I Want to Dance Better at Parties arose out of a film documentary Obarzanek made exploring the attitudes of men towards dancing. Rather than doing another nationwide survey like the one that resulted in Wanted: Ballet for a Contemporary Democracy, this gets up close and personal, drawing upon interviews with five men.

The title belies the reality, as three out of the five have a strong affiliation with different forms of dance. The fourth, whose musings gave the title, arrived at dance late, taking it up to allow him to dance better at parties, while the fifth fell into that presumed stereotype that does not feel comfortable dancing and therefore tries to avoid it.

What we see are highly subjective expressions of these men’s experiences performed by trained dancers, who move as if dance is their natural element. What we hear is the men’s voices describing not only their feelings about dance but about themselves, their lives, their relationships.

The men’s images are projected on to five panels above the dancers’ heads. They do a disembodied duet with one of the dancers, showing their dance of choice, finally reaching the static Franc, who does not dance at all. The dancers shine in the various dance forms, charging across the space in vigorous Israeli dances, happily hoffing it hoedown style, and twirling and leaping in soft-footed Greek dances. Interpretation begins to take off in Phillip’s story of learning ballroom – we see his gradual evolution from robotic shuffler to fluid, confident dancer.

Obarzanek interpolates episodes that act as a metaphorical reflection on the emotional states of the various men. Towards the end the dancers take off, hurling themselves across the floor in more traditional Chunky Move mode – crashing, tumbling, avoiding injury by a whisker by somehow always landing on a tiny crash mat. It is an exercise in risk, precision and timing.

The relationship of these interpolations to the theme is not always clear, and some seem overextended, but they do serve to supplement the introspective musings of the five men. There is a real sensitivity and respect for the subjects. Obarzanek has managed to combine narrative and abstraction to give the audience a very direct experience of both the joy of dance and the fear of ridicule.

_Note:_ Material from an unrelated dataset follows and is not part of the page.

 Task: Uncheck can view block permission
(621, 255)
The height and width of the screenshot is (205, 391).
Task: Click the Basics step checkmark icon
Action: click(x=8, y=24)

As always with Chunky Move the production elements are impeccable, with a finely honed lighting design by Niklas Pajanti and video projection by Michaela French that contributes significantly to the impact of the performance. It is the best use yet of the Chunky Move Studios.

 

HERALD SUN – Tuesday November 23, 2004

Stephanie Glickman

‘reviews’

THERE is a lot more to men dancing than a single stereotype and Chunky Move’s I Want to Dance Better at Parties delves deep into five real men’s experiences and reflects on what makes them dance.

In each case, it’s a different need – from the widower coming out of grieving and wanting to dance at parties to the Greek man who says dance is an exhibition of his masculinity and pride.

Choreographer Gideon Obarzanek and collaborators treat the honest and emotionally charged stories with sensitivity and succeed in expressing their complexity.

The narratives are introduced by the actual men on video screens and interpreted by the Chunky dancers(at first literally, then, as stories overlap, more abstractly). This straightforward opening gives audiences a direct entry point to the work.

Clogging, Israeli folk, ballroom… the dancers perform all the styles the men discuss. There is even the non-dancer, the wallflower hiding behind his cigarette and ambivalent stare.

As the work progresses and the choreography becomes more involved, with the dancers, arms outstretched, bodies inflating and deflating, sequences of deep breathing and a ferocious duet by Kristy Ayre and Jo Lloyd, there’s a context and meaning for the movement, in light of the stories being told.

This is a well-structured and well-researched piece that truly brings out the multi-dimensionality and variety of the men’s stories. Definitely one of Chunky Move’s best, for its connection to the public, its audiences and closet dancers everywhere.